The need for accurate and real information is pivotal at a time of confusion like this. So in what other method should the government be enforcing these policies on a people who are so accustomed to spreading chismis if not for crazy?
The only way to unlearn a culture, however, is through strict application. Having temporary restrictions with no long-term repercussion for fake news will only improve the situation at present but will risk a relapse in the future. Information is meant to be used for sustainable development thus the rules around it must do the same. The government must include proper information consumption and production in their policies. Commendable examples would be the imposed Media and Information Literacy subject in senior high and Cebu's one-year jail time for fake news posters.
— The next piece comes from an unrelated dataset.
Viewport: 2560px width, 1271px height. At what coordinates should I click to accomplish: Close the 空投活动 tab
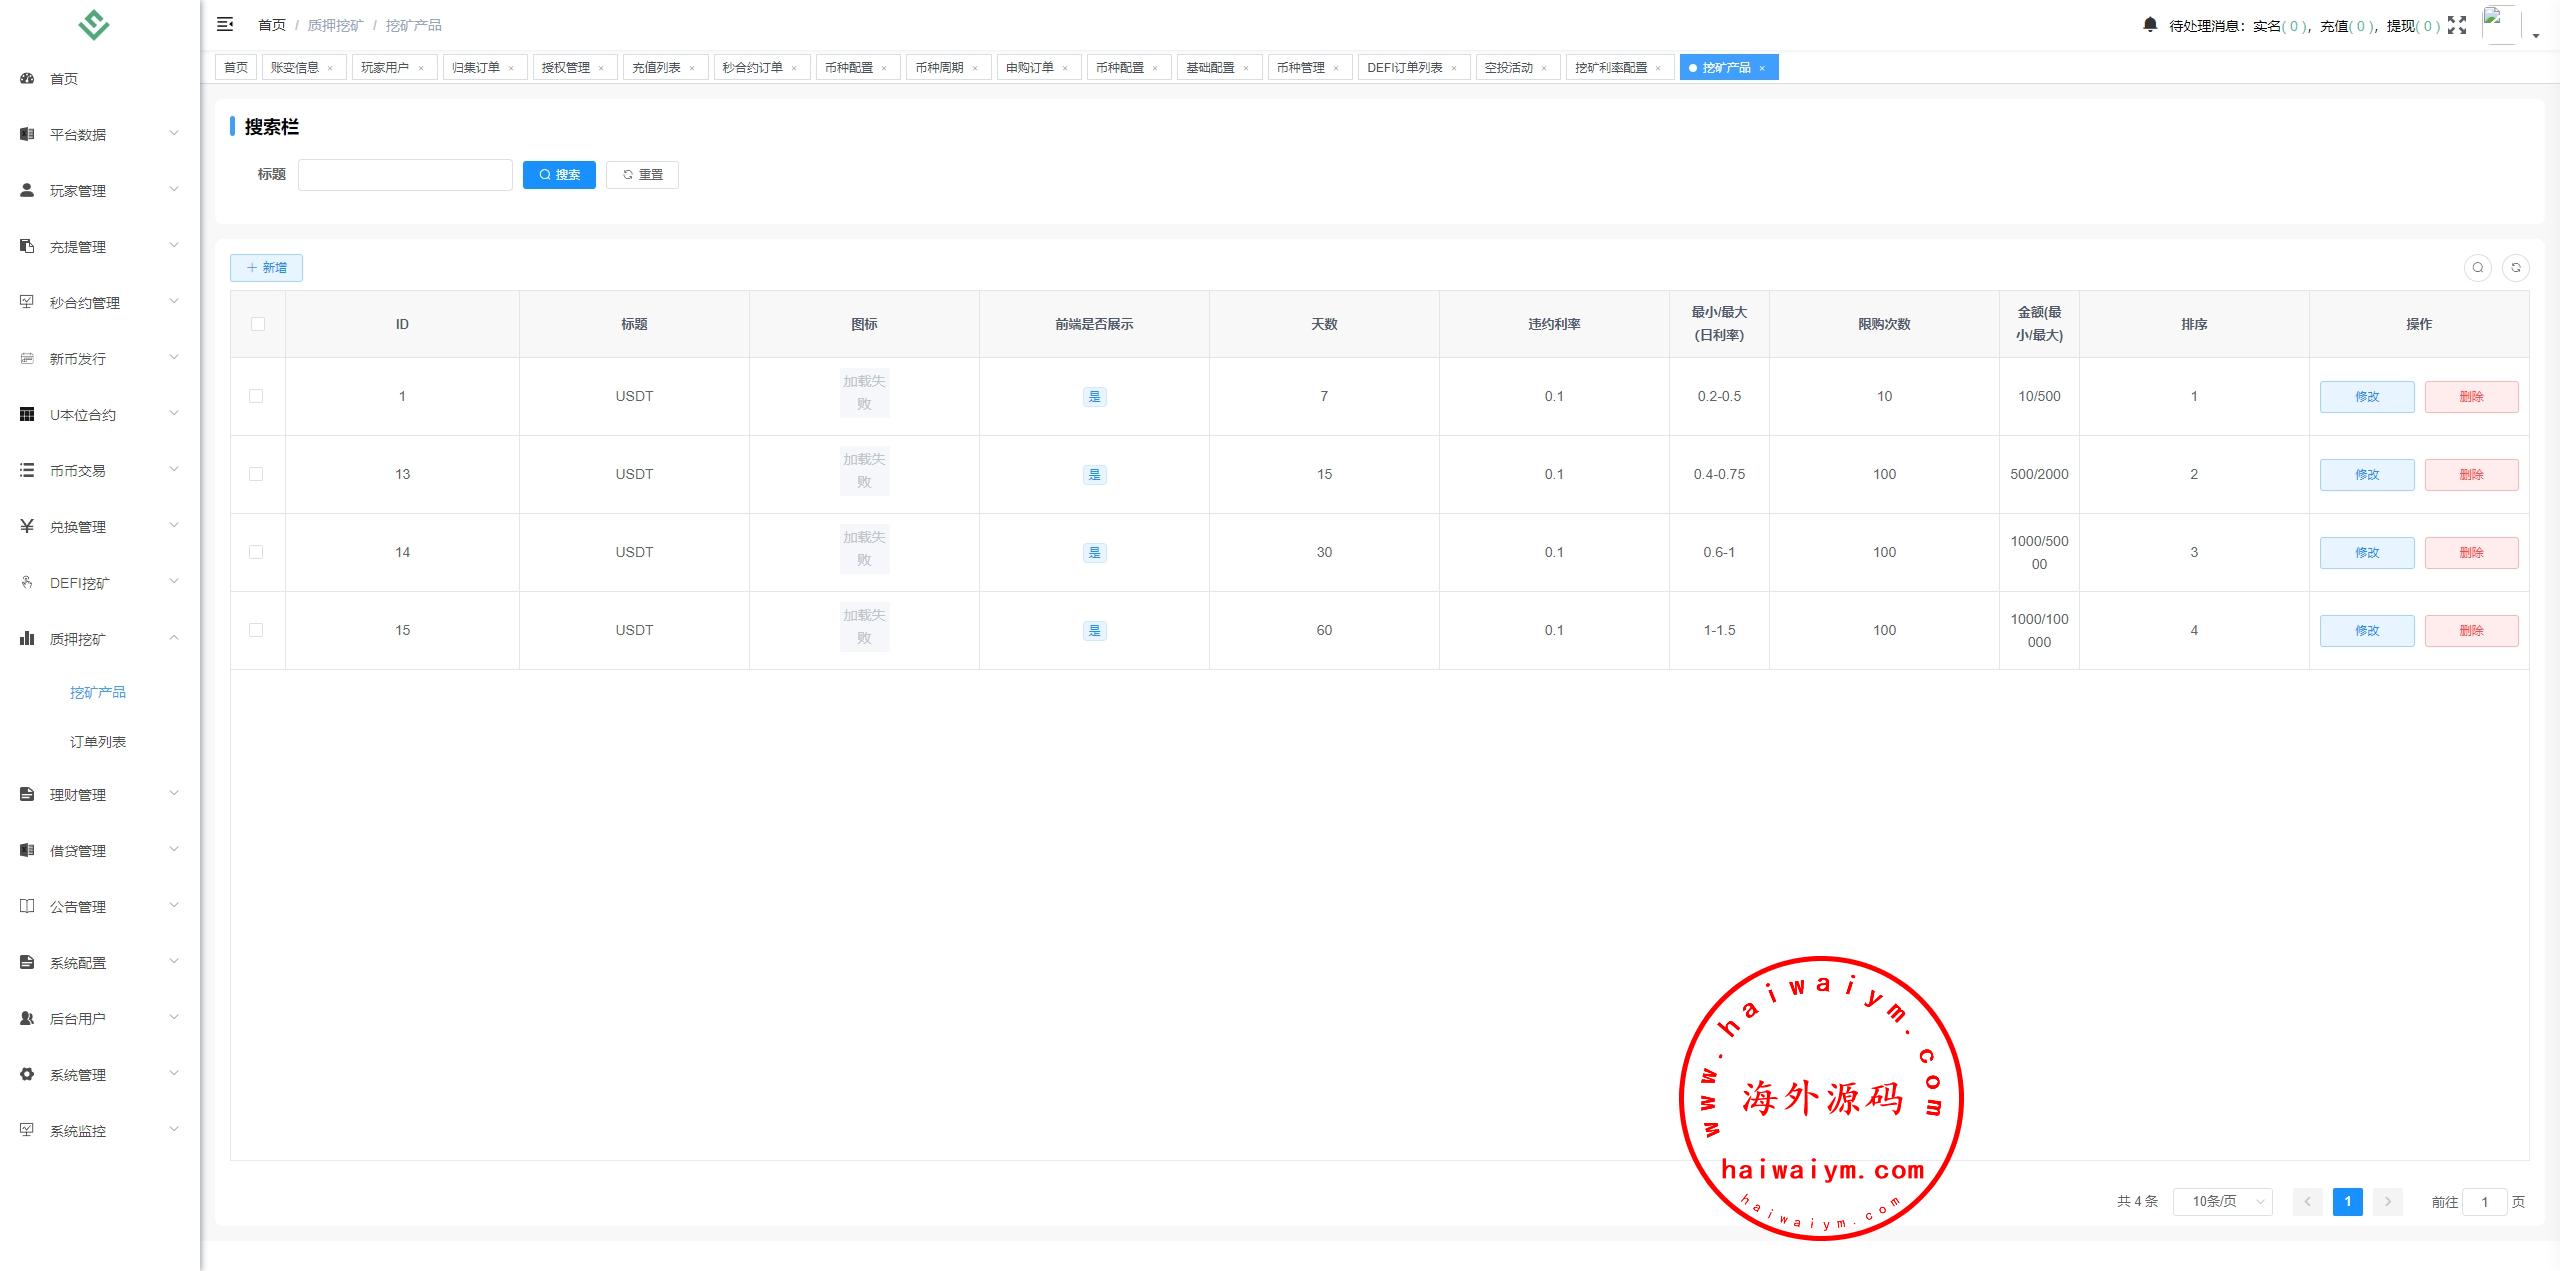(x=1544, y=68)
The government must also have their own outlets to provide not just accurate but also regular and valuable information. Their outlets must follow a pattern that is digestible for the masses, especially when it comes to numerical data that may be hard to interpret. They must also be accepting of criticism, complaints, and questions to their line of dissemination. Moreover, the information they give must contain a delicacy in them -- a sense of hope in these hopeless times.
The culture of chismis has plagued us all. To stop the spread of fake news won't be easy and sudden. We will have to go through a long and rocky road to get there. With the proper enforcement and use of knowledge and skill, however, we may be able to combat that and finally, finally, finally understand what Gwen Garcia has been jabbering about this whole year.